El 22 de febrero de 1844 – Argentina: Por decreto del gobernador de Buenos Aires, Juan Manuel de Rosas, queda abolido y prohibido el juego de Carnaval.

Para evitar los desbordes, el gobernador de Buenos Aires, Juan Manuel de Rosas, dispuso en 1836 que el Carnaval se realizara con las puertas de las casas cerradas. Pero la medida no logró evitar los atropellos y, el 22 de febrero de 1844, Rosas prohibió el Carnaval en todas sus manifestaciones.
Sarmiento fue un defensor del carnaval, de los bailes y de los festejos. Siendo presidente, debió suspenderlos por el flagelo de la fiebre amarilla.

Desde tiempos inmemoriales, la iglesia se desveló por erradicar esta costumbre pagana. Ya lo había intentado con las Saturnales, la fiesta romana en honor a Saturno, el rey de la agricultura. Tenía lugar cuando finalizaba la cosecha, los ánimos se distendían para dar rienda suelta a días de alegría y de fiesta desenfrenada. Todo estaba permitido, desde las bromas más inocentes hasta las más pesadas; muchos se disfrazaban y eran aceptadas las chanzas de los esclavos hacia sus amos. Hasta se suspendían las condenas a muerte.
La iglesia logró que los festejos tuvieran lugar antes del inicio de la Cuaresma.

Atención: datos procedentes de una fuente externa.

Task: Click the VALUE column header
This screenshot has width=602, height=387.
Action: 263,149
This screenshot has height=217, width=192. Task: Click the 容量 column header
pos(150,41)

Con la resolución de Rosas quedó sellada por largo lapso la suerte del carnaval. A los porteños que amaban sanamente las diversiones, les quedaba el consuelo de leer subrepticiamente la nota aparecida en El Mercurio de Santiago de Chile el 10 de febrero de 1842, en la cual Sarmiento –su autor- exiliado a la sazón, tras atacar con su espíritu combativo al “carnaval de Rosas”, recordaba entre nostálgico y jovial aquellas jornadas anteriores al advenimiento del régimen federal.
“¿Quién ha olvidado aquella alegría infantil –escribía Sarmiento- en que haciendo a un lado la máscara que las conveniencias sociales nos fuerzan a llevar en el largo transcurso de un año mortal, se abandonan a las inocentes libertades del Carnaval?”.